**INFORMATION GIVEN:**
---
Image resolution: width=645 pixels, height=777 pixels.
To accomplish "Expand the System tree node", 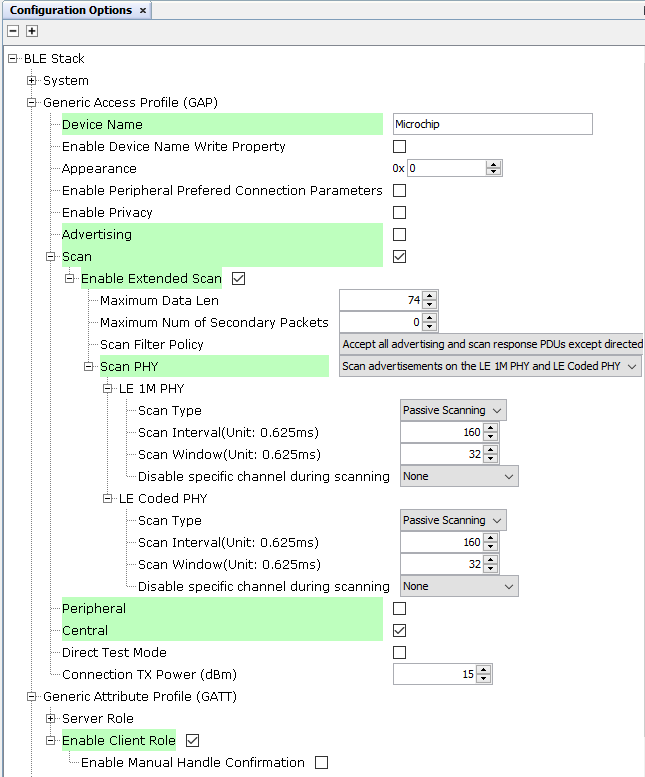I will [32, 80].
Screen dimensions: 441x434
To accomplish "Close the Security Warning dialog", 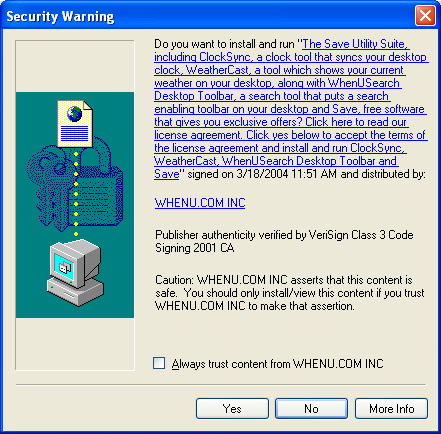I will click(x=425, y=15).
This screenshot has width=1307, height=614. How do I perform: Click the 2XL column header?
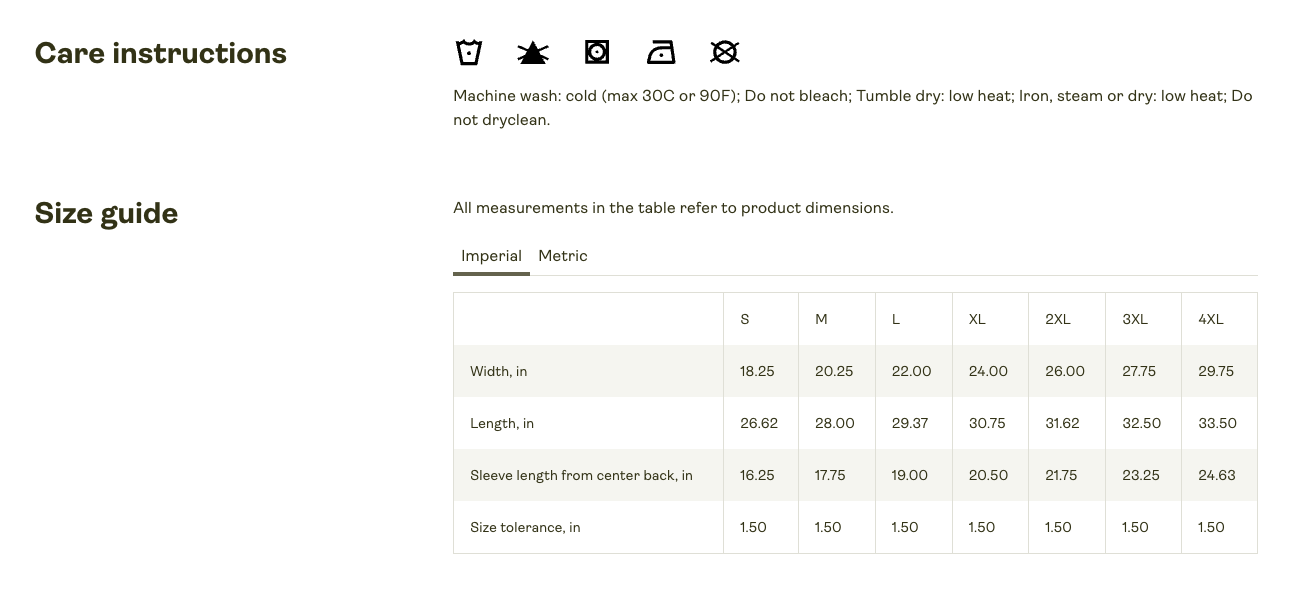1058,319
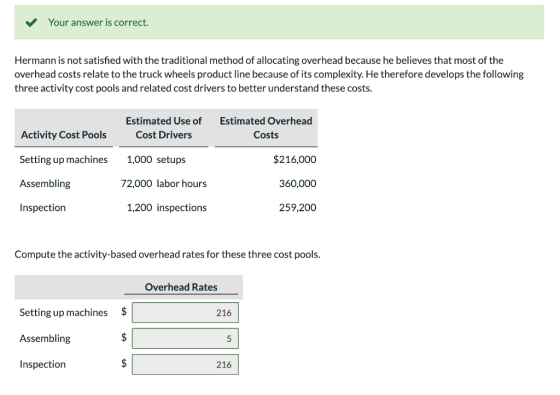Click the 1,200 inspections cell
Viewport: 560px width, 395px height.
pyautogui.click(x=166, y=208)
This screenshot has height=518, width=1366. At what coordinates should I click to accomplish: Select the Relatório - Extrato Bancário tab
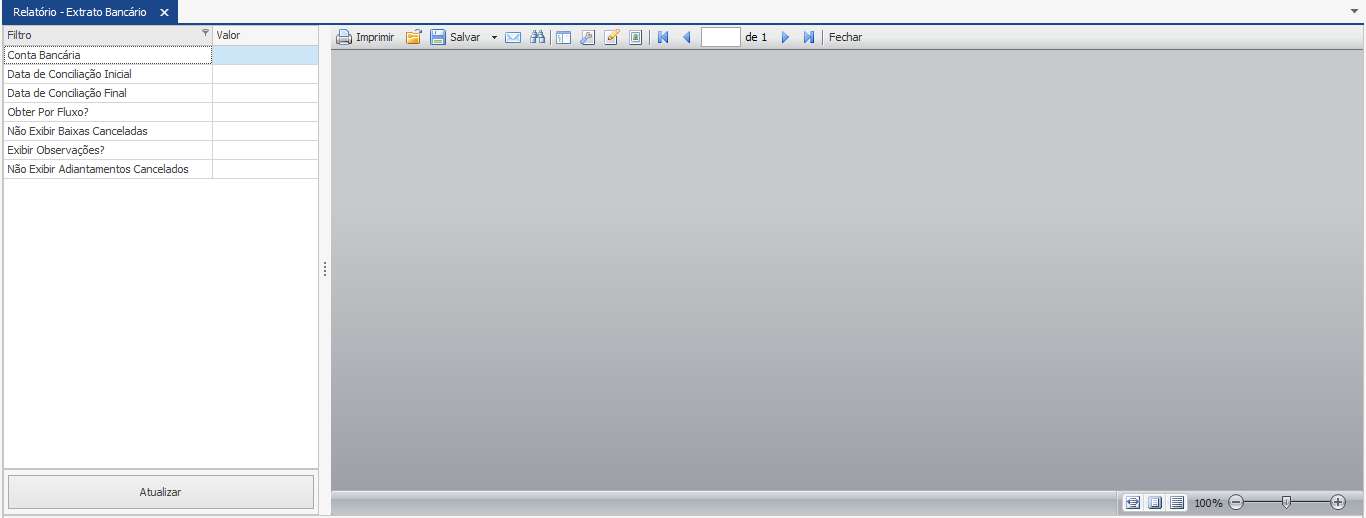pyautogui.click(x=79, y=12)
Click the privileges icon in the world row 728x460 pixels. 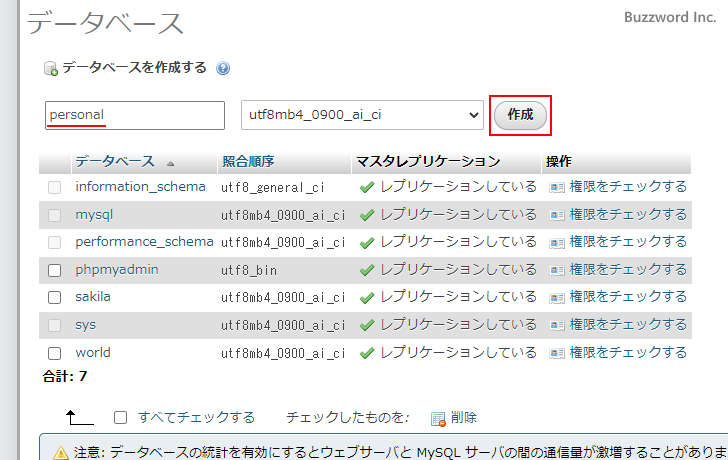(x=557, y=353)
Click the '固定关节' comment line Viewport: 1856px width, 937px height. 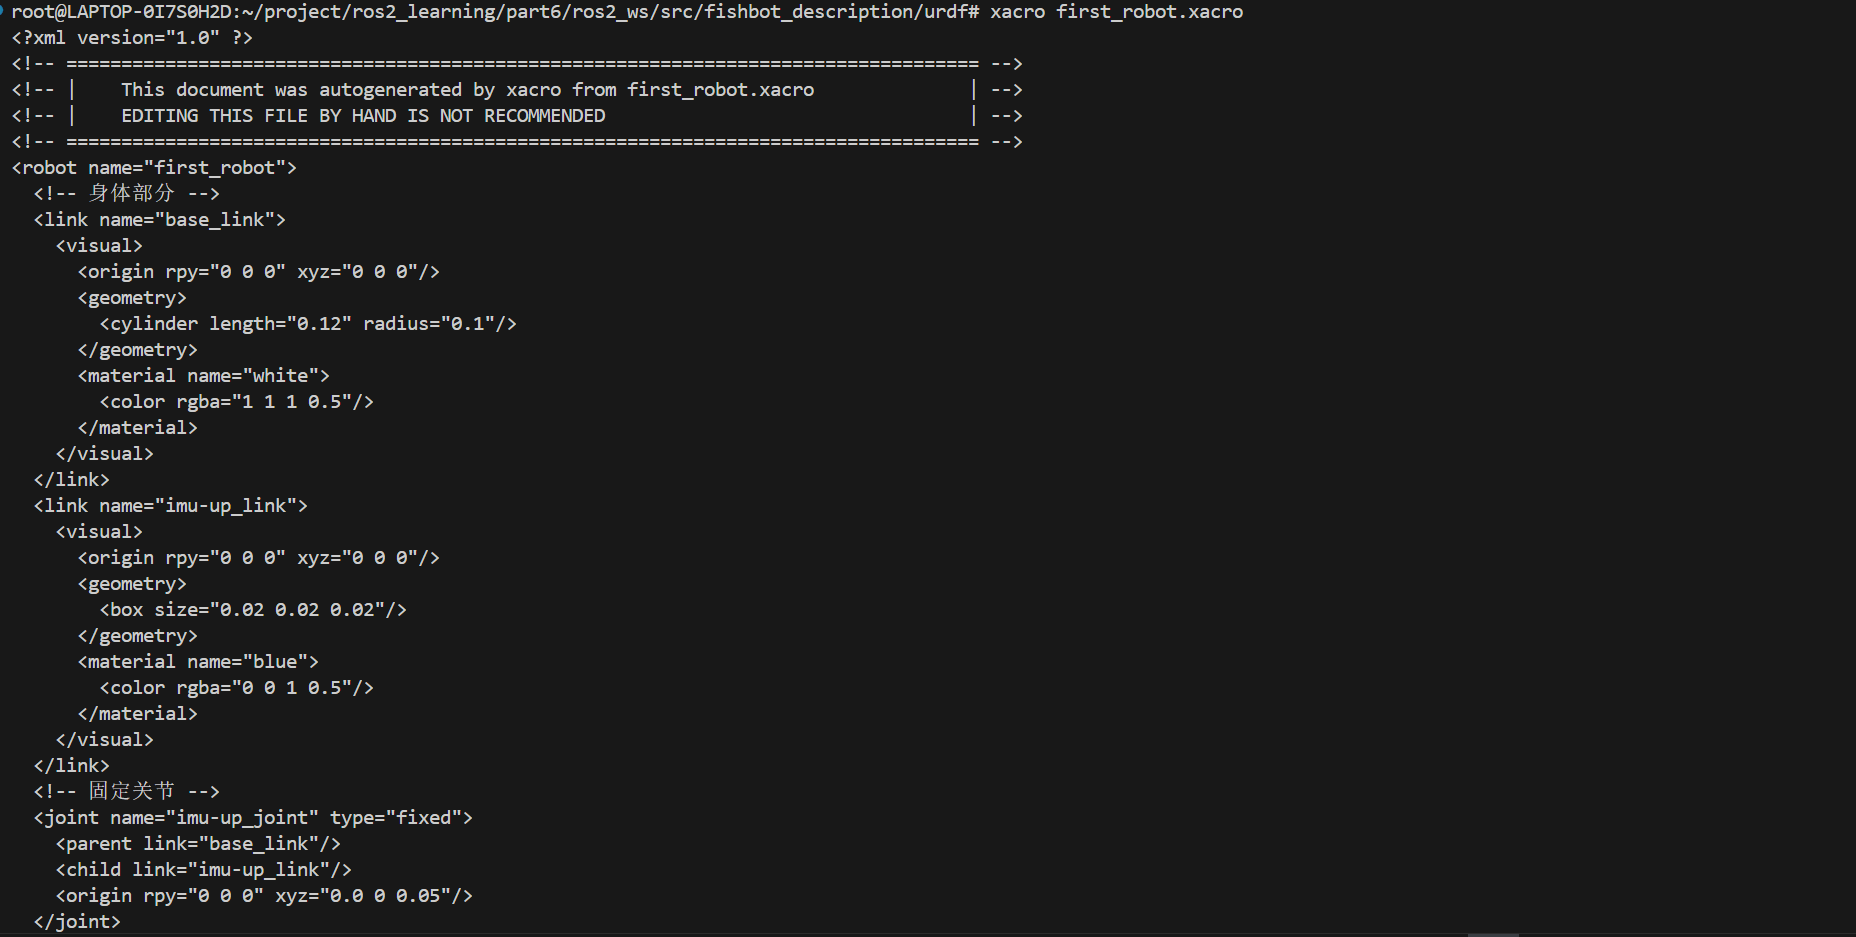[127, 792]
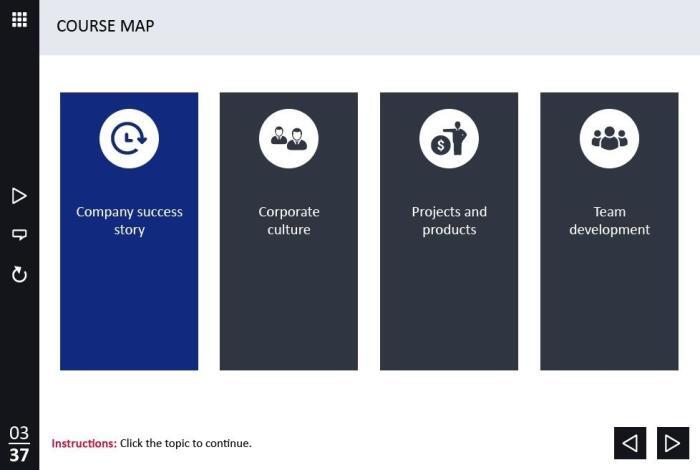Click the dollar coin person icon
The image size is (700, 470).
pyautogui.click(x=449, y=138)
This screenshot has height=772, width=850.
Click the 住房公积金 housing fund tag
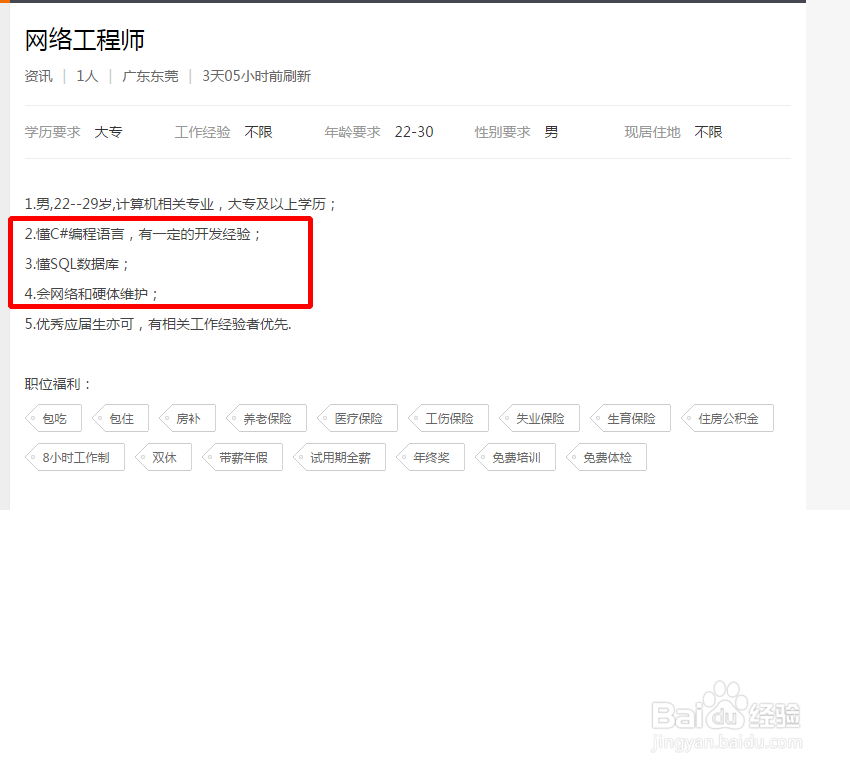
---
**EXERCISE AIM:** Write the lines out again exactly, beginning at the one containing "This screenshot has height=772, width=850." and ending with the last line of the entries, but without any pictures.

**WRITTEN RESPONSE:**
This screenshot has height=772, width=850.
Click the 住房公积金 housing fund tag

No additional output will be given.